• **CHALLENGES**:
A – In the news story about TV Marti below, why is the United States Agency for Global Media investigating one of its reporters? Answer in one to three sentences.
B – Find every line in the records below that contains the word "This", and copy each of those lines.

• **DOCUMENT EXCERPT**:
..........

TV Marti Reporter Under Investigation for Faking Televised Mortar Attack

Source: Voice of America News

By Brian Padden
July 9, 2019 07:23 PM

FILE - A view of the Office of Cuba Broadcasting, which oversees Radio and TV Marti, in Miami, June 22, 2007.
FILE - A view of the Office of Cuba Broadcasting, which oversees Radio and TV Marti, in Miami, June 22, 2007.
WASHINGTON - The United States Agency for Global Media (USAGM) is investigating allegations that a reporter for its TV Marti service, mandated to broadcast objective news into Cuba, faked a mortar attack during a televised report from Nicaragua.

The TV Marti reporter at the center of the fake news allegations is Tomas Regalado Jr., the son of the director of the Office of Cuban Broadcasting, Tomas Regalado Sr. The elder Regalado has made a priority of raising journalistic standards and practices after the government-funded broadcaster aired anti-Semitic content calling liberal philanthropist George Soros "a non-believing Jew of flexible morals."

Alleged staging

Spanish language media sites CiberCuba and Cubanos por el Mundo recently called into question the validity of a Marti report, allegedly from November 2018, which showed Regalado Jr. reporting from a street in Managua, the capital of Nicaragua, when a small explosion occurred directly behind him.

. . .

..........

Records of locating words and elements
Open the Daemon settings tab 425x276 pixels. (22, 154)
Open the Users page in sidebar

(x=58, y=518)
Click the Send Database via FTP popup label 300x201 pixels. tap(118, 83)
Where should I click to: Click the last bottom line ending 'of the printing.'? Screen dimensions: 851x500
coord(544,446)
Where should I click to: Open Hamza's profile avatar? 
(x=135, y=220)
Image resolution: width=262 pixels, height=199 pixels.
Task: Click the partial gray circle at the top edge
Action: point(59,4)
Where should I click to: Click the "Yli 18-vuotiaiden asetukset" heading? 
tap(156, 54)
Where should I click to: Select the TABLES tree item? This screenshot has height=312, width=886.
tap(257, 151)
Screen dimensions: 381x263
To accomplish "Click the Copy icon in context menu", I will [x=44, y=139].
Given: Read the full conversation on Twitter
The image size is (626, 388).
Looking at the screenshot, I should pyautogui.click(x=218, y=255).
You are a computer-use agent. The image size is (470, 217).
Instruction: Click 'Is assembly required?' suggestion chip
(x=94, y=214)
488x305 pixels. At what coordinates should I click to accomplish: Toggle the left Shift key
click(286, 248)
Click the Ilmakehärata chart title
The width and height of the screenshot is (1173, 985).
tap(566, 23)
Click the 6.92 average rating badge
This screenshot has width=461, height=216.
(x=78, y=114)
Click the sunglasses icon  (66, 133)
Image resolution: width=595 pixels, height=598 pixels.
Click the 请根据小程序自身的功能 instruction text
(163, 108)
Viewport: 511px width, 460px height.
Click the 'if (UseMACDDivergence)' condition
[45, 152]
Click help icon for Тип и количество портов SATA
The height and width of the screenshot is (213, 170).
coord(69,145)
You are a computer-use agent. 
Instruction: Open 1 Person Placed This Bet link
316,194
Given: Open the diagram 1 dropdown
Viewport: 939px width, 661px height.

..........

• **SOLVED PROBLEMS**:
A – The agency is investigating allegations that Tomas Regalado Jr., a reporter for its TV Marti service, faked a mortar attack during a televised report from Nicaragua. Spanish language media sites CiberCuba and Cubanos por el Mundo questioned a Marti report that showed him on a street in Managua as a small explosion went off directly behind him.

B –
Where should I click to: Select the TABLES tree item? This screenshot has height=312, width=886.
This screenshot has width=461, height=216.
Instruction: Open 1 Person Placed This Bet link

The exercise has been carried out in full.